La Conferencia de Poesía en Berkeley

Archivo hache.
La escritora Vanessa Place.
La escritora Vanessa Place.

Ciudad de México

Este año la poesía experimental norteamericana vive una crisis sin precedentes y la semana pasada ocurrió un giro histórico.

Entre el 15 y el 19 de junio se celebraría la Conferencia de Poesía de Berkeley, que reuniría poetas innovadores (a mitad de carrera) para conmemorar los 50 años (1965) de la congregación de escritores como Charles Olson, Robert Duncan, Allen Ginsberg, Gary Snyder, Jack Spicer, entre otros.

La conferencia de 1965 fue definitoria e histórica. Y la nueva conferencia de Berkeley también aseguraba volverse un punto de referencia.

Entre los participantes estaban (por mencionar cinco) Claudia Rankine, Cathy Park Hong, Juliana Spahr, Fred Moten y Vanessa Place, es decir, representantes de lo mejor de la poesía norteamericana actual.

Pero antes de la conferencia, estalló el escándalo contra las obras racistas de Vanessa Place. Se discutía el retiro de la invitación a Place, quien seguramente aprovecharía el evento para realizar algún performance racista o polémico.

Los organizadores, sin embargo, reiteraron la invitación a Place. Y en cuestión de días, tres cuartas partes de los invitados cancelamos.

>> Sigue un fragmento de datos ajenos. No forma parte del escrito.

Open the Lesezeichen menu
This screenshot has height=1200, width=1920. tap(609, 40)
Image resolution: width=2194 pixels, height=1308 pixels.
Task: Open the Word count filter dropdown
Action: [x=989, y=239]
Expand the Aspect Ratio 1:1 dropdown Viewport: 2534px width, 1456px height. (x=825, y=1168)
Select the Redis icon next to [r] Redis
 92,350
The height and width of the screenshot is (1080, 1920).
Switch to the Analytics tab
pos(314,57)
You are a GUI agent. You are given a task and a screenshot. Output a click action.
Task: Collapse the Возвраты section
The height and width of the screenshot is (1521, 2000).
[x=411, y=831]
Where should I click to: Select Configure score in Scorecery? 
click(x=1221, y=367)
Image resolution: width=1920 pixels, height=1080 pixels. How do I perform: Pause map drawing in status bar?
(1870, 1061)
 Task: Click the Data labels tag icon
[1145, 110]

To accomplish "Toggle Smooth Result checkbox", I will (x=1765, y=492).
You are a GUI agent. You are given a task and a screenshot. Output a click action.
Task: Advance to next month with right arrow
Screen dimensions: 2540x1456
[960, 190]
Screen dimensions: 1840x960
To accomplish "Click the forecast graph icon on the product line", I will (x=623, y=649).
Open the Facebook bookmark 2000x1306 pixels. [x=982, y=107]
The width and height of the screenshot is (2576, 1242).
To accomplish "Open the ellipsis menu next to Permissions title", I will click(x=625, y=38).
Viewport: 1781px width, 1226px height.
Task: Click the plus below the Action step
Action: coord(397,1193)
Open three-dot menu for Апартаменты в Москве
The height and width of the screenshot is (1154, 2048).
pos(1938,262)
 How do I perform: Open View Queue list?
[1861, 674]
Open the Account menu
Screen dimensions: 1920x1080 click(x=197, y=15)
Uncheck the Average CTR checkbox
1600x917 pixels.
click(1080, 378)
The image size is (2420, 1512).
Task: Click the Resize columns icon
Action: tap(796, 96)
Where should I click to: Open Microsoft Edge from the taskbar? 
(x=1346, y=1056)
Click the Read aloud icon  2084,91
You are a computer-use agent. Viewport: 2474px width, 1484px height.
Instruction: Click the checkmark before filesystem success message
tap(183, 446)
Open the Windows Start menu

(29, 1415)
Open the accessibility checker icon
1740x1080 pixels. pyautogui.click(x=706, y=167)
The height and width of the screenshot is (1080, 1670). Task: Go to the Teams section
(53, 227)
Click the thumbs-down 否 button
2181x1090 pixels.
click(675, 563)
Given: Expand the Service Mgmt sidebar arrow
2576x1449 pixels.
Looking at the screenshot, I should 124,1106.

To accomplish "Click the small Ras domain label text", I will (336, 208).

La conferencia se derrumbó.

El solo hecho de este boicot marcaba ya un momento histórico, un símbolo de los nuevos tiempos poéticos, de la crisis sociopolítica y la explosividad de este periodo literario.

Pero los organizadores realizaron una contra–jugada magistral: aceptaron cancelar la conferencia original pero en su lugar organizaron otra: “Conversación, Color, Composición: Una conferencia en Berkeley”.

Junto a poetas que no habían cancelado y nuevos poetas de color (no–blancos), ahora se reunía a CA Conrad, Hugo García Manríquez, Judith Goldman, Craig Santos Perez, Ronaldo Wilson, entre otros.

La conferencia se realizó, y las expectativas, la destreza técnica en las lecturas y paneles de discusión la hicieron memorable.

La discusión posterior, por supuesto, seguirá por mucho tiempo.

Pero la clave es que todo lo ocurrido, desde la memoria de aquella conferencia de 1965 hasta el derrumbe de la conferencia original de 2015 y la celebración de la nueva establecieron un nuevo momento de la poesía norteamericana y, debido a su peso, de la poesía mundial.

Todo esto ocurre en medio de la crisis de violencia policiaca (desde Ferguson hasta Ayotzinapa); la nueva conferencia justo ocurrió en la misma semana que la matanza de Charleston y el discurso racista de Donald Trump.

Las consecuencias de todo lo ocurrido en la poesía norteamericana y el evento para celebrar el cincuentenario dejaron sellados dos hechos ya incontestables: este 2015 se cerró oficialmente un ciclo de la poesía norteamericana y la nueva poesía norteamericana será crecientemente dominada por poetas no–blancos.

Será la lucha entre la supremacía blanca literaria (matriarco–patriarcal) y las poéticas de las minorías la que determinará el rumbo de la poesía de este nuevo siglo.